What is required: Rewrite the listing from the line containing "Where should I" through the line containing "click(101, 19)", keeping every request, and shift each answer's click coordinates by adding 131 to both numbers.

Listed records:

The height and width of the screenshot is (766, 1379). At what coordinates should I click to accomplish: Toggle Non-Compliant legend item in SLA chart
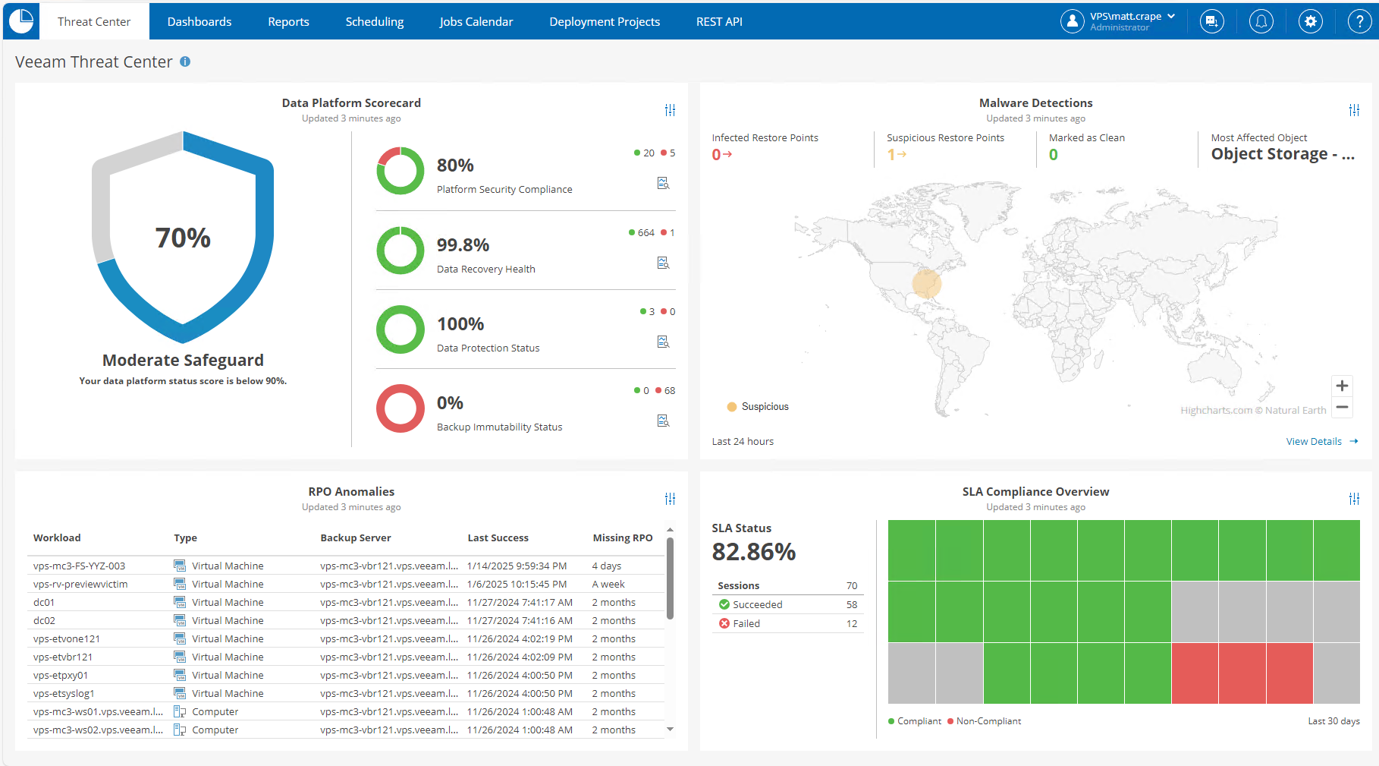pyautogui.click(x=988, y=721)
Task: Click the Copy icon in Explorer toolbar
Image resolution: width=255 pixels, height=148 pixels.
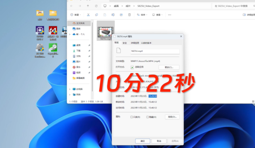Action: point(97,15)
--
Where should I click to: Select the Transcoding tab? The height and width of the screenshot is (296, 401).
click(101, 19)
==
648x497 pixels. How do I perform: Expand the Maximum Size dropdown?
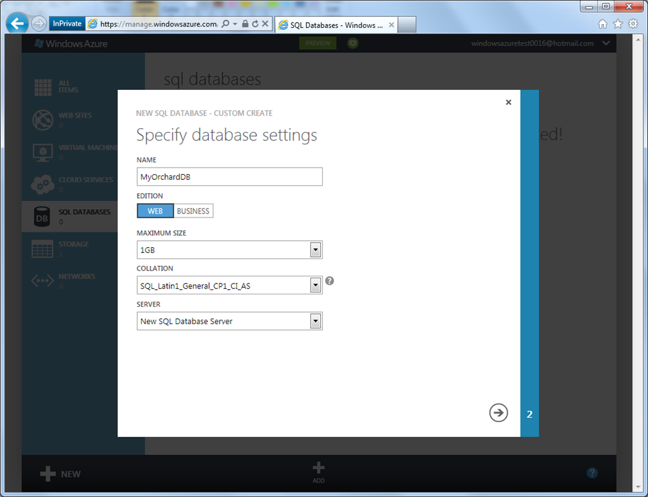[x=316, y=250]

Solution to the problem:
Where should I click to: Select the Transcoding tab? The height and width of the screenshot is (296, 401).
click(232, 150)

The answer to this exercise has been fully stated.